Dataset entries

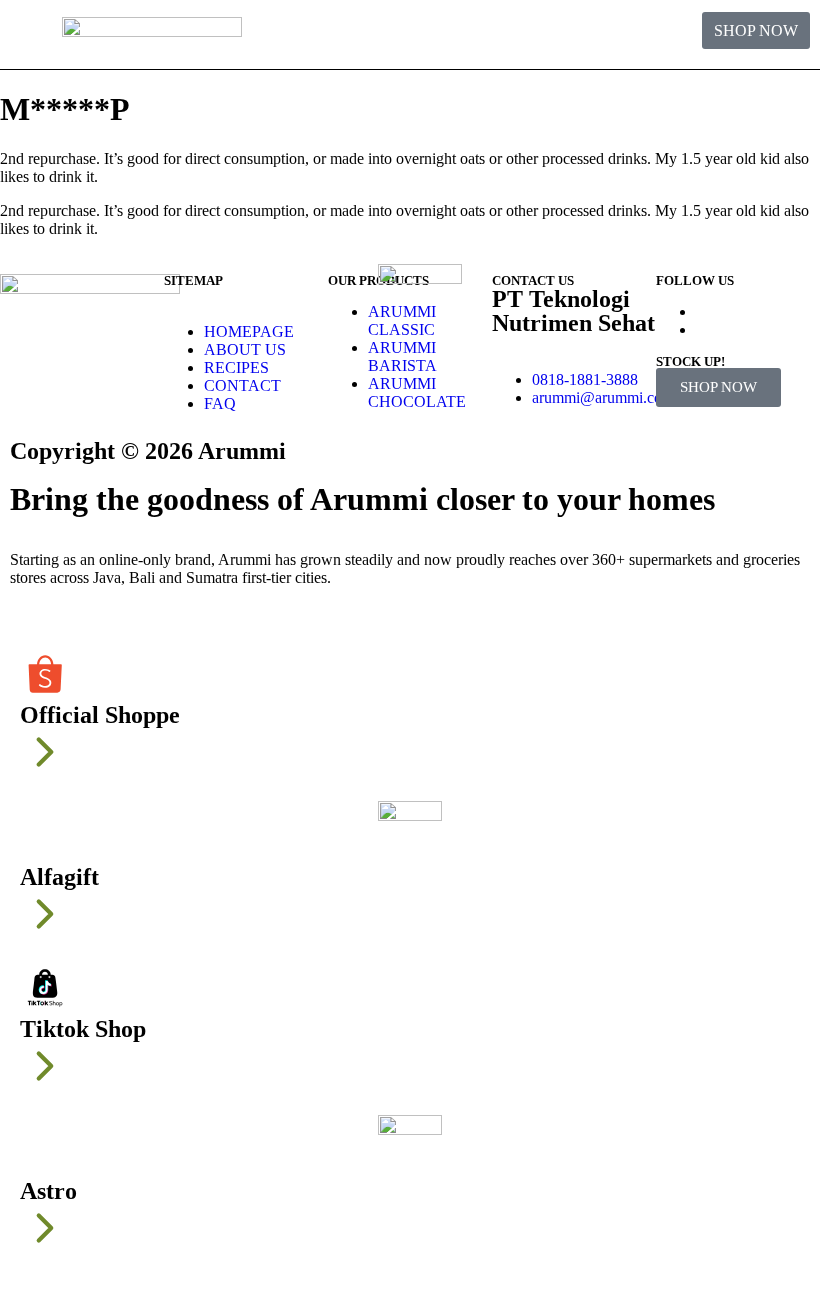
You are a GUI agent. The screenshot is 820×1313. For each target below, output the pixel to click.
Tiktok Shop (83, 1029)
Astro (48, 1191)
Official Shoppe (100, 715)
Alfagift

▶ PROBLEM DETAILS: Copy every record exactly as written, leaving out the pictures.

▶ FINISHED TASK:
You are a GUI agent. The screenshot is 820×1313. For each target below, output the pixel to click.
Tiktok Shop (83, 1029)
Astro (48, 1191)
Official Shoppe (100, 715)
Alfagift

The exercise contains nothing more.